El presidente de la Cámara Argentina de la Construcción Delegación Córdoba, Luis Lumello, asegura que el año arrancó con buenas expectativas.
-¿Cómo cerró el 2021 para el sector de la construcción?
-Fue un año de franca recuperación después de la parte más complicada de la pandemia y lo vemos reflejado en el tema del empleo: en febrero del 2020 teníamos 20.000 empleados formalizados y llegamos a mayo a 16.500, mientras que hoy estamos en 27.000. Además, de la mano de obra intensiva, nuestros dos insumos más importantes, que son el hierro y el cemento, están con niveles de producción por encima del 80%, cuando el promedio de la industria se ubica entre 60% y 65%.
-La obra pública depende mucho de la cuestión política, y ahora toca un año par (no hay elecciones). ¿A pesar de eso esperan un buen año?
-Creo que va haber un incremento. Entre diciembre, enero y febrero hay muchísimas licitaciones y muy importantes, tanto es así que todas las empresas no nos estamos tomando vacaciones porque hay muchas licitaciones del ámbito provincial y también desde lo municipal.
-¿Esto está ocurriendo en este momento?
-Sí, en estos días se producen entre 5 o 6 licitaciones por día que van de los $ 60 millones a los $ 1.200 millones, con lo que pueden participar empresas de diferentes tamaños.
-¿A qué se debe que este pueda ser un buen año?
-Más allá de las elecciones del 2023, este gobierno tuvo como norte la obra pública y en la última parte de su gestión va a querer mostrar un buen plan de obra pública que cierre un plan de envergadura importante.
-¿Y la obra privada?
-Tenemos dos partes: las refacciones pequeñas realizadas en los hogares por sus propietarios, que sigue sostenida. Fue la diferencia que en el 2020 marcó el alza: el valor del dólar y el precio de los materiales hizo que se reactivaran las obras. En cuanto a las empresas seguimos con la incertidumbre general de la economía. Hoy, para invertir en pozo hay que pagar hasta el 35% de la obra y el resto en cuotas en un contexto muy difícil, por lo que el inversor no sabe cuánto va a costar el proyecto. Lo que se está dando es que el inversor prefiere tener un precio, pagarlo y saber qué es lo que paga. El inversor que iba decididamente a pozo hoy se retraído un poco y motivos no le faltan.
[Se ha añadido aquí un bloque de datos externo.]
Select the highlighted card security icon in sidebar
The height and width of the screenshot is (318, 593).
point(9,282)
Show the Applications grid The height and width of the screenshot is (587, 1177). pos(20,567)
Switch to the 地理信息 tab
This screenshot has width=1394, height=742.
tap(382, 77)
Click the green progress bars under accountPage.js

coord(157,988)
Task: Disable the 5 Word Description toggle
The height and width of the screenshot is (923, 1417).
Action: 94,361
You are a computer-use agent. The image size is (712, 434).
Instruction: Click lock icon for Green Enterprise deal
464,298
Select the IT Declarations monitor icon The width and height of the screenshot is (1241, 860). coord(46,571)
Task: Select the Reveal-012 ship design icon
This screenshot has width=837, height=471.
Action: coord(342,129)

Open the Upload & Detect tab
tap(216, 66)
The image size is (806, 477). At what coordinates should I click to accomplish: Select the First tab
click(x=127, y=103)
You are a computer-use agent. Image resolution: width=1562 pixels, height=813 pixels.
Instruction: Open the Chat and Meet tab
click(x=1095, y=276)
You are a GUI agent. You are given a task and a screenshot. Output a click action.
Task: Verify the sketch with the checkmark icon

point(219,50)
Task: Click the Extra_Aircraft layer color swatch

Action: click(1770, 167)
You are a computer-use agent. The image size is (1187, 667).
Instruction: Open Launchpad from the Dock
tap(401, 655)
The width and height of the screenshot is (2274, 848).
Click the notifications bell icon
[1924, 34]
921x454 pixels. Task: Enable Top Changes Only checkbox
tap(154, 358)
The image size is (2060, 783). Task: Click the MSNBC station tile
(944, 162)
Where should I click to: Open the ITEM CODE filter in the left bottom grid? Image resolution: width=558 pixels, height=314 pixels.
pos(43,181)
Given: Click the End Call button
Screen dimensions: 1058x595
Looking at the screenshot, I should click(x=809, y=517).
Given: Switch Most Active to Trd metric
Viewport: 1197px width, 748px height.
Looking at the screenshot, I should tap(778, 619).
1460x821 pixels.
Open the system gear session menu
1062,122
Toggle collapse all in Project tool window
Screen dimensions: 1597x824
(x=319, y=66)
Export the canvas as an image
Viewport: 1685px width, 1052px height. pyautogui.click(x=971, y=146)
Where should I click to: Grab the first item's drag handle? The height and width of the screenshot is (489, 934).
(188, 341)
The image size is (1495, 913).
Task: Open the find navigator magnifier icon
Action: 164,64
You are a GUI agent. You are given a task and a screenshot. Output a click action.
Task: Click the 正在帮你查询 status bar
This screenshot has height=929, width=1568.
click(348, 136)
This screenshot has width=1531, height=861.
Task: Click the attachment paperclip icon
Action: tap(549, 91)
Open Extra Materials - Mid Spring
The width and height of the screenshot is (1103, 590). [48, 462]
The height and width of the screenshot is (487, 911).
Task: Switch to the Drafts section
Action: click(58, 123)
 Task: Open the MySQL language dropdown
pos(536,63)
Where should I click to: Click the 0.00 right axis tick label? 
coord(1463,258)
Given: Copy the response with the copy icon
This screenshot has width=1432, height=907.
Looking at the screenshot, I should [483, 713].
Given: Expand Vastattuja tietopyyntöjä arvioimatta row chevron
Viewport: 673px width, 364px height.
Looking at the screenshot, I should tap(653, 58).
-¿Pasó sin pena ni gloria el blanqueo de capitales?
-Sí. Fue una muy buena medida pero mal implementada. Lo trabajamos con UOCRA y otros sectores, pero entre discusiones y ver la letra chica la parte más importante que era el descuento de un pago al 5% quedó en un tiempo muy acotado. Tenemos la promesa de que esto se va a ampliar. No se llegaron a blanquear ni $ 200 millones…
-¿Hay preocupación en el sector y en la Cámara por cómo se viene negociando con el FMI?
-Córdoba tiene muchos créditos pre-apalabrados que dependen del acuerdo con el FMI. Para el sector también, nos preocupa: la financiación de las obras grandes que cambian la infraestructura de una provincia, están atadas a lo que suceda con el Fondo. Creo que es imposible no arreglar con el Fondo, como también es imposible seguir con este nivel de emisión.
-El déficit habitacional en Córdoba es de 255.000 viviendas. Pero en el Presupuesto no hay grandes partidas.
-Es un tema complejo: Córdoba no tiene demasiadas tierras propias para estos proyectos, por lo que estamos proponiendo a nivel nacional a que las empresas hagan proyectos, que fijen precios y que la licitación se defina en función de eso. Siempre hemos pedido participar, no puede ser el Estado sea el único que se ocupe de este tema.